Student visa red tape costs some universities £500,000 a year
UK universities are spending tens of millions of pounds a year complying with immigration red tape, new figures suggest.
Data obtained by Study Group, which prepares international students for university entry, found that several universities are spending about £500,000 each to satisfy Tier 4 visa regulations, which apply to the majority of international students from outside the European Union studying in the UK.
Using the Freedom of Information Act, the company asked 50 UK universities to state how much it cost them to comply with Home Office rules each year. Around half of institutions did not record the information and some refused to answer, but 20 did hold records, stating it cost them about £4 million in total to abide by immigration rules, such as the monitoring of students.
The University of Nottingham spent the most on visa compliance with a yearly bill estimated at £500,000 and was followed by the University of Manchester (£485,000) and Brunel University London (£451,000). London South Bank University spent £350,000 on visa compliance, while four institutions (the universities of Bournemouth, Glasgow and Westminster, as well as the University of the West of England) paid out between £200,000 and £300,000 a year.
Given the outlay by these 20 universities alone, the sector’s total bill for complying with Tier 4 regulations is likely to run into tens of millions of pounds, the figures suggest.
In fact, the cost of compliance may be far higher because universities had different approaches as to what counted as expenditure on this area; the University of Oxford, where one-third of its students are international, said it spent just £58,000 on compliance, while the University of Brighton claimed to spend only £8,000 a year in this area.
James Pitman, Study Group’s managing director for higher education in the UK and Europe, said the figures “highlight how the UK Border Agency compliance regime had become incredibly complex”.

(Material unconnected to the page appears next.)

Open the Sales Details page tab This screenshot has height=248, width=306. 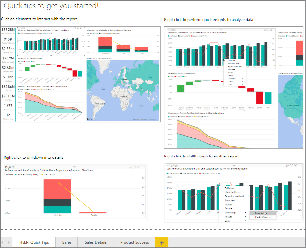click(x=96, y=242)
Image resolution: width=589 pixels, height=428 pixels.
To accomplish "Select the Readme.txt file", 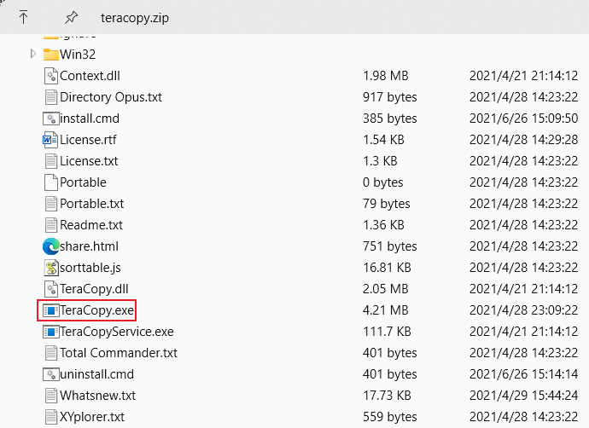I will point(90,225).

The company’s own annual com- pliance bill stood at £1.9 million, partly because their 375 staff who correspond with about 3,000 student recruitment agents carry out work previously done by universities themselves, Mr Pitman said.
“As the Home Office has introduced new rules, they have transferred a lot of the checking and monitoring to the sector itself,” said Mr Pitman.

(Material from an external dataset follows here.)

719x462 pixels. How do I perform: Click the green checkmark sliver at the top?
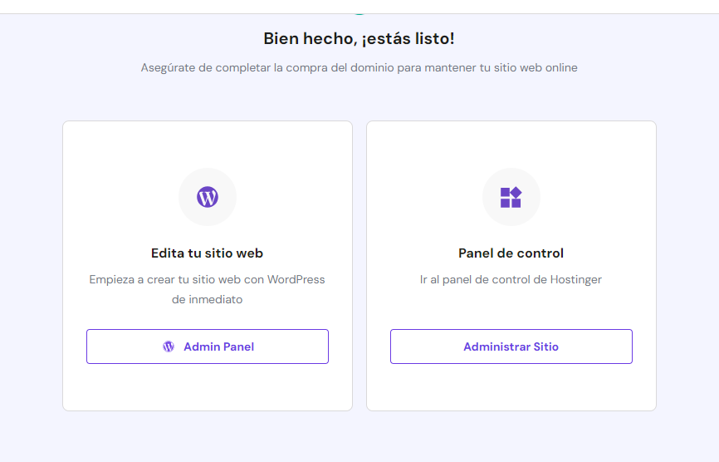360,14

“The Home Office is saving money, but the cost to the higher education sector has gone up,” he added.
Universities had faced a “double whammy” on visa compliance because the Home Office had simultaneously made it more difficult for students to apply successfully while shifting the cost burden on to universities, Mr Pitman argued.
“If the Home Office had been more welcoming to students people would be much happier with this transfer of costs,” he said.
However, Mr Pitman said there had been a “noticeable change in the attitude of many [government] departments” since the publication of new data by the Office for National Statistics in August, which showed high rates of visa compliance by overseas students – contrary to previous assertions by the Home Office and Theresa May. The previous estimate of illegal overstayers was 100,000 and had been used by Mrs May to justify plans for tougher student visa requirements.
“It is now virtually impossible to find anyone from any party willing to support that position,” said Mr Pitman, who described the overseas student market as having the “greatest potential for growth of any UK export market in post-Brexit Britain”. The Migration Advisory Committee is now undertaking a study into the value of international students to the UK economy.
In a statement, the Home Office said: “As sponsors, universities benefit directly from this migration and it is only right that they fulfil certain duties to ensure that the system is not abused.”